Dati per localizzare obiettivi visibili
--*--

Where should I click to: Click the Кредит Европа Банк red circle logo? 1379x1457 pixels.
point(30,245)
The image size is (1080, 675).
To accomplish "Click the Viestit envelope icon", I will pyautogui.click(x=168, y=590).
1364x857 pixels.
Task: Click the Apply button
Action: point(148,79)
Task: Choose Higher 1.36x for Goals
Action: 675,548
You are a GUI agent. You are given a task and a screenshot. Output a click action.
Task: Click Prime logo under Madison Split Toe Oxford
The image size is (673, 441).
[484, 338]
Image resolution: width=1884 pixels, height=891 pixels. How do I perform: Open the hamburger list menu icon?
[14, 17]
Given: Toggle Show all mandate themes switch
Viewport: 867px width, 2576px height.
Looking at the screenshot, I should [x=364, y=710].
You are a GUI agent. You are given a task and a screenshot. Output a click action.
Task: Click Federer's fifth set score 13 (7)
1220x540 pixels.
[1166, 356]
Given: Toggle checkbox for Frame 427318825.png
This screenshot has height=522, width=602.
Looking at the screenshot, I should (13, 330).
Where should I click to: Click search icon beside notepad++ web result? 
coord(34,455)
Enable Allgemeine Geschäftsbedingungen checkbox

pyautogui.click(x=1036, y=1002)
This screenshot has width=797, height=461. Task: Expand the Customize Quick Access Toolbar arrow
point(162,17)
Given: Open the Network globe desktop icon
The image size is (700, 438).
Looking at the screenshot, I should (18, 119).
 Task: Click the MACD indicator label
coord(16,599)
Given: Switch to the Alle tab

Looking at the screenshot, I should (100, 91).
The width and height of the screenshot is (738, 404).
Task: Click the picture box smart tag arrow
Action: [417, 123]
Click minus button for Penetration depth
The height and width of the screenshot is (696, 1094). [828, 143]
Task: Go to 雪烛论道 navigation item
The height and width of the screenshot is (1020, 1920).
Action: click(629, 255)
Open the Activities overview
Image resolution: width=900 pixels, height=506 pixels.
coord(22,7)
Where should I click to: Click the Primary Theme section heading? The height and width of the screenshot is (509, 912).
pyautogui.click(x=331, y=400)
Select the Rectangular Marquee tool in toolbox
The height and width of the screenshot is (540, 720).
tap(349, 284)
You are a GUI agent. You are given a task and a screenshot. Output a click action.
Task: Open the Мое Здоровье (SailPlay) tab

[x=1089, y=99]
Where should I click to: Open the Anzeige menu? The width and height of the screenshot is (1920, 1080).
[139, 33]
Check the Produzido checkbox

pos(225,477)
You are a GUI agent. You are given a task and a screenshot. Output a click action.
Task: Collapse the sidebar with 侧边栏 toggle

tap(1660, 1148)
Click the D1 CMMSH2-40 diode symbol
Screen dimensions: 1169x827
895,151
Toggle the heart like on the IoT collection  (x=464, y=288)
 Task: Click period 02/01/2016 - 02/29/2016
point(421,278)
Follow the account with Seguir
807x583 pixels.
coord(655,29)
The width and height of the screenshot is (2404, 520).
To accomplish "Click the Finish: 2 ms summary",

--*--

ESERCIZIO ASSEGNATO:
Puoi riscrivere tutto il materiale qui sopra sostituendo "GUI agent" con "screen agent" e lasciando invariato il resto?

RISPOSTA SCRITTA:
Where should I click to: Click the Кредит Европа Банк red circle logo? 1379x1457 pixels.
point(30,245)
The image size is (1080, 675).
To accomplish "Click the Viestit envelope icon", I will pyautogui.click(x=168, y=590).
1364x857 pixels.
Task: Click the Apply button
Action: point(148,79)
Task: Choose Higher 1.36x for Goals
Action: 675,548
You are a screen agent. You are given a task and a screenshot. Output a click action.
Task: Click Prime logo under Madison Split Toe Oxford
The image size is (673, 441).
[484, 338]
Image resolution: width=1884 pixels, height=891 pixels. How do I perform: Open the hamburger list menu icon?
[14, 17]
Given: Toggle Show all mandate themes switch
Viewport: 867px width, 2576px height.
Looking at the screenshot, I should [x=364, y=710].
You are a screen agent. You are given a task and a screenshot. Output a click action.
Task: Click Federer's fifth set score 13 (7)
1220x540 pixels.
[1166, 356]
Given: Toggle checkbox for Frame 427318825.png
This screenshot has height=522, width=602.
Looking at the screenshot, I should (13, 330).
Where should I click to: Click search icon beside notepad++ web result? 
coord(34,455)
Enable Allgemeine Geschäftsbedingungen checkbox

pyautogui.click(x=1036, y=1002)
This screenshot has width=797, height=461. Task: Expand the Customize Quick Access Toolbar arrow
point(162,17)
Given: Open the Network globe desktop icon
The image size is (700, 438).
Looking at the screenshot, I should (18, 119).
 Task: Click the MACD indicator label
coord(16,599)
Given: Switch to the Alle tab

Looking at the screenshot, I should (100, 91).
The width and height of the screenshot is (738, 404).
Task: Click the picture box smart tag arrow
Action: [417, 123]
Click minus button for Penetration depth
The height and width of the screenshot is (696, 1094). [828, 143]
Task: Go to 雪烛论道 navigation item
The height and width of the screenshot is (1020, 1920).
Action: click(629, 255)
Open the Activities overview
Image resolution: width=900 pixels, height=506 pixels.
coord(22,7)
Where should I click to: Click the Primary Theme section heading? The height and width of the screenshot is (509, 912).
pyautogui.click(x=331, y=400)
Select the Rectangular Marquee tool in toolbox
The height and width of the screenshot is (540, 720).
tap(349, 284)
You are a screen agent. You are given a task and a screenshot. Output a click action.
Task: Open the Мое Здоровье (SailPlay) tab

[x=1089, y=99]
Where should I click to: Open the Anzeige menu? The width and height of the screenshot is (1920, 1080).
[139, 33]
Check the Produzido checkbox

pos(225,477)
You are a screen agent. You are given a task and a screenshot. Output a click action.
Task: Collapse the sidebar with 侧边栏 toggle

tap(1660, 1148)
Click the D1 CMMSH2-40 diode symbol
Screen dimensions: 1169x827
895,151
Toggle the heart like on the IoT collection  (x=464, y=288)
 Task: Click period 02/01/2016 - 02/29/2016
point(421,278)
Follow the account with Seguir
807x583 pixels.
coord(655,29)
The width and height of the screenshot is (2404, 520).
To accomplish "Click the Finish: 2 ms summary",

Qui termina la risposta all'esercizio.